- [Exercise directions]
If a record holds a picture, please leave the picture out and copy the rest of the record exactly.

- [Data shown]
= Beginning of Section =

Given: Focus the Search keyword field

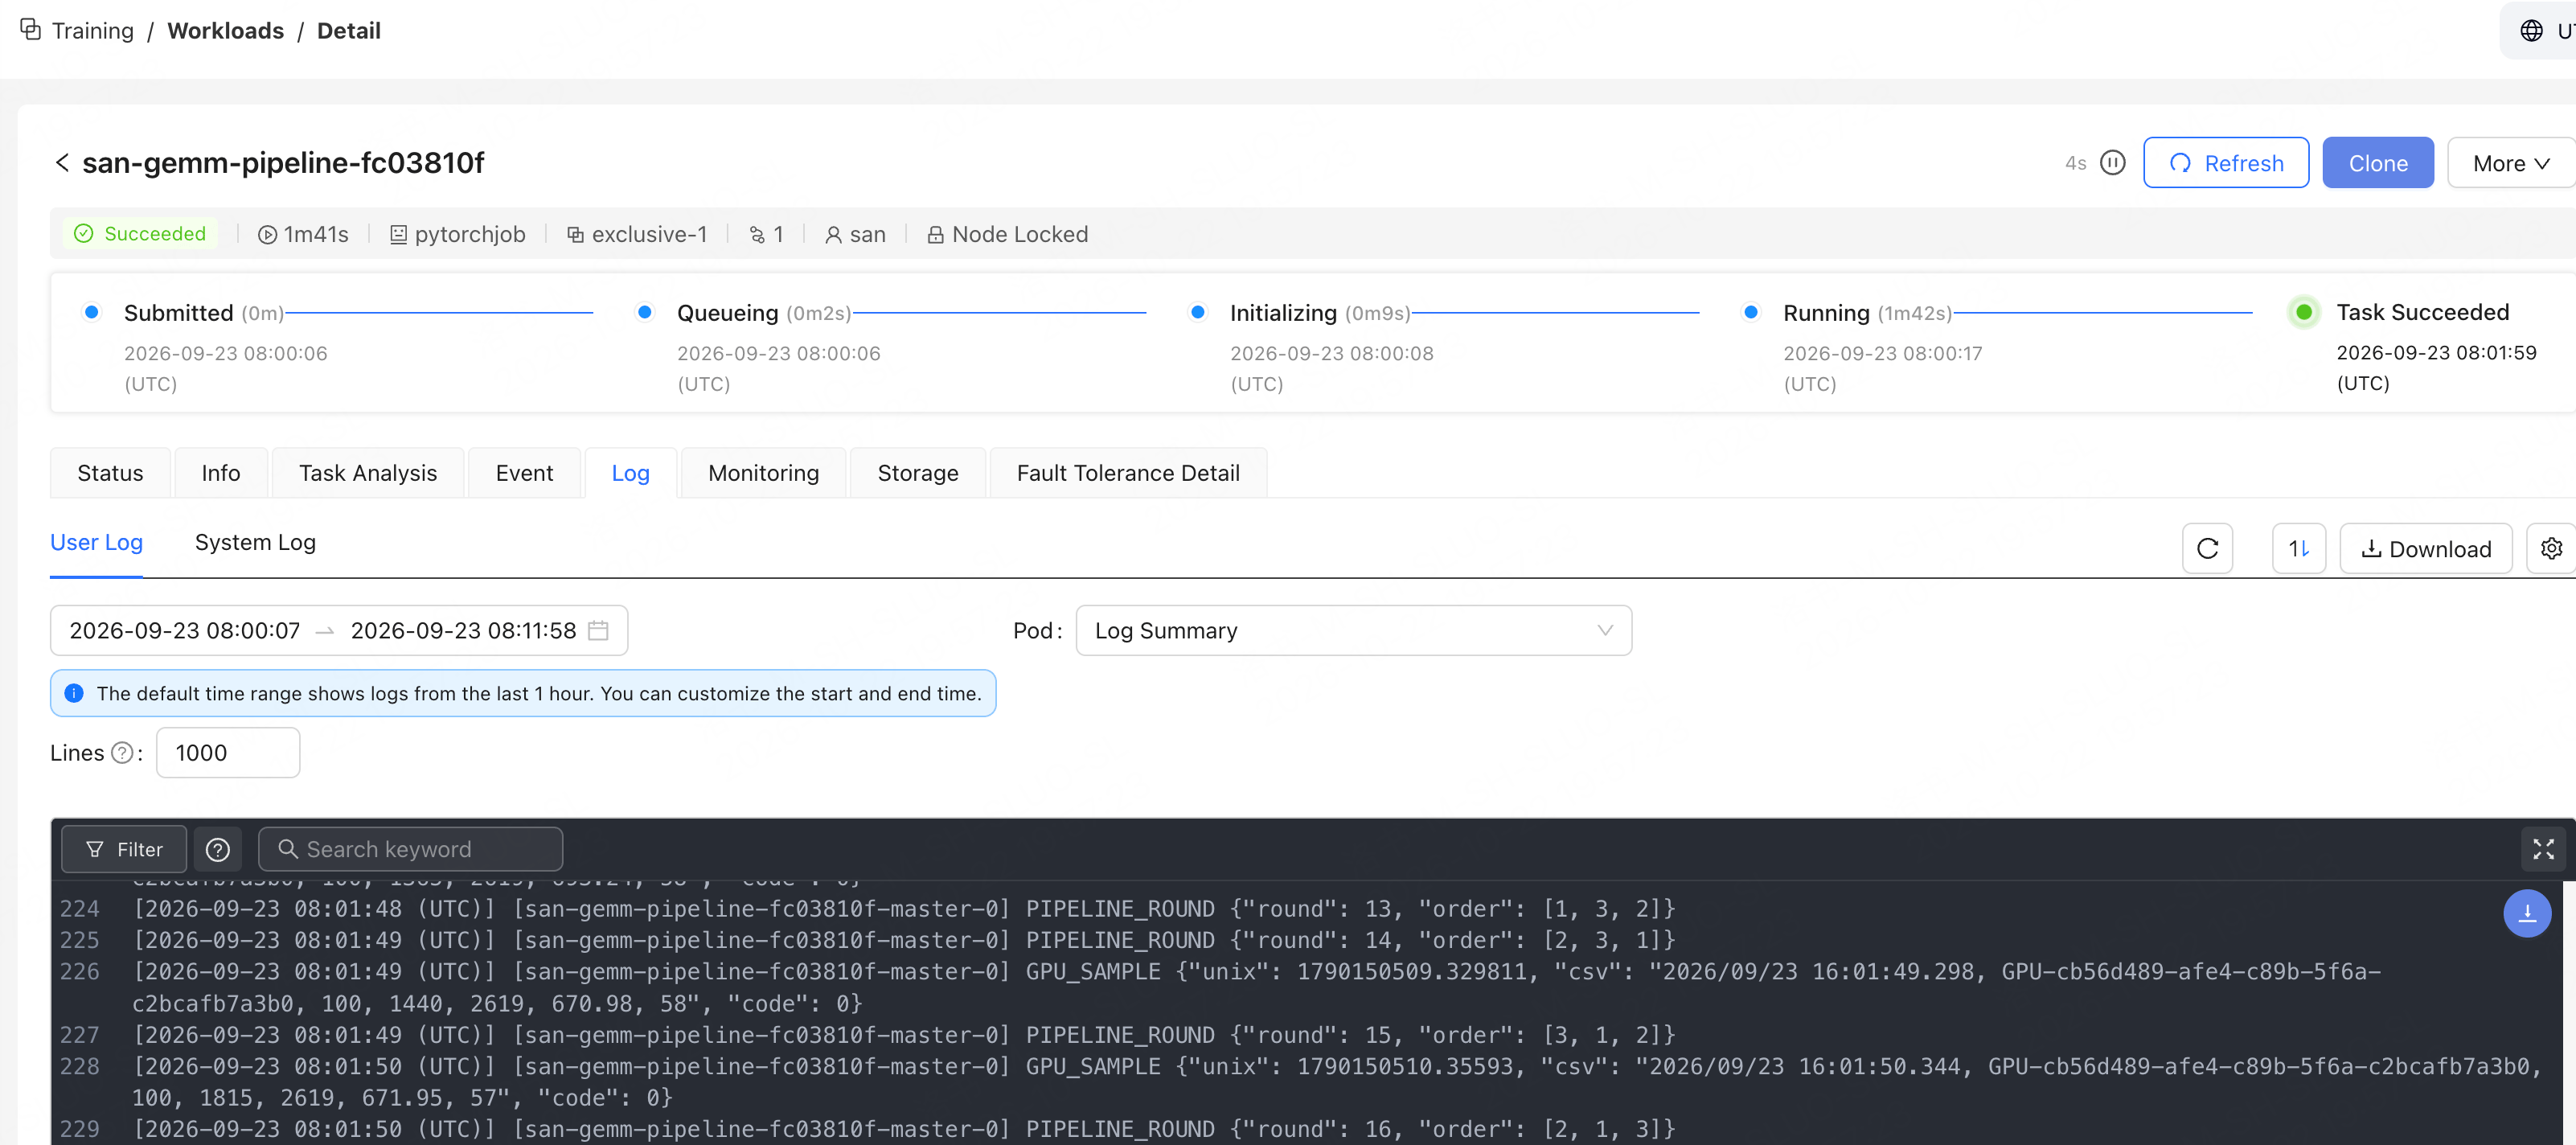Looking at the screenshot, I should click(410, 849).
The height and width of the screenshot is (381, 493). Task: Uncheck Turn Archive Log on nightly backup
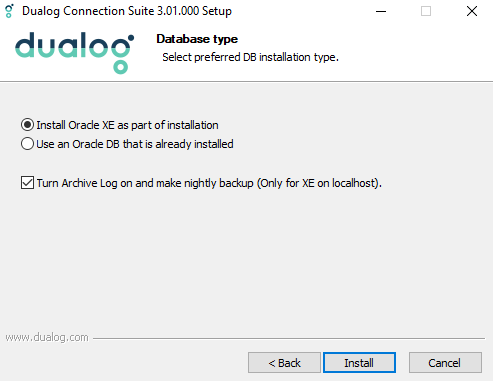pyautogui.click(x=27, y=183)
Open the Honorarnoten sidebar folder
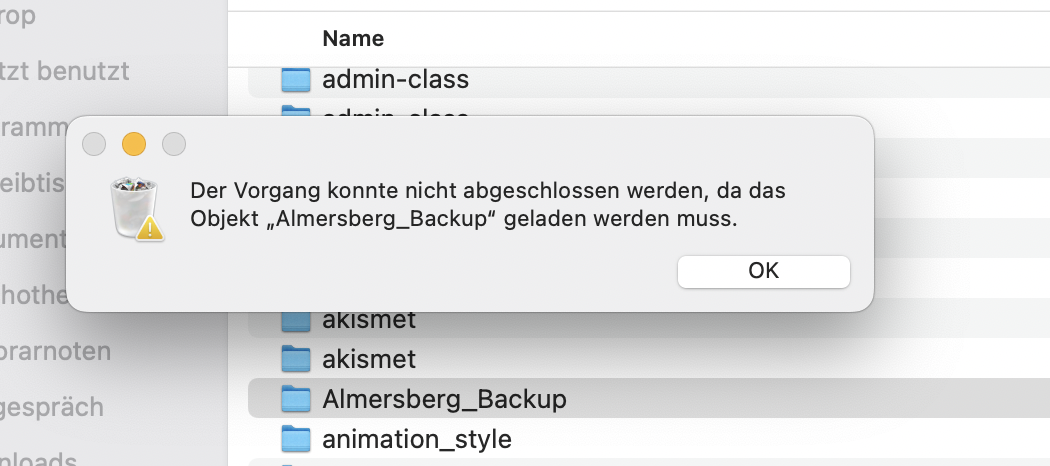The image size is (1050, 466). [x=55, y=352]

= End of Section =

- [Response box]
Given: Focus the Search keyword field

Looking at the screenshot, I should click(410, 849).
The height and width of the screenshot is (381, 493). Task: Uncheck Turn Archive Log on nightly backup
pyautogui.click(x=27, y=183)
Open the Honorarnoten sidebar folder
The image size is (1050, 466). [x=55, y=352]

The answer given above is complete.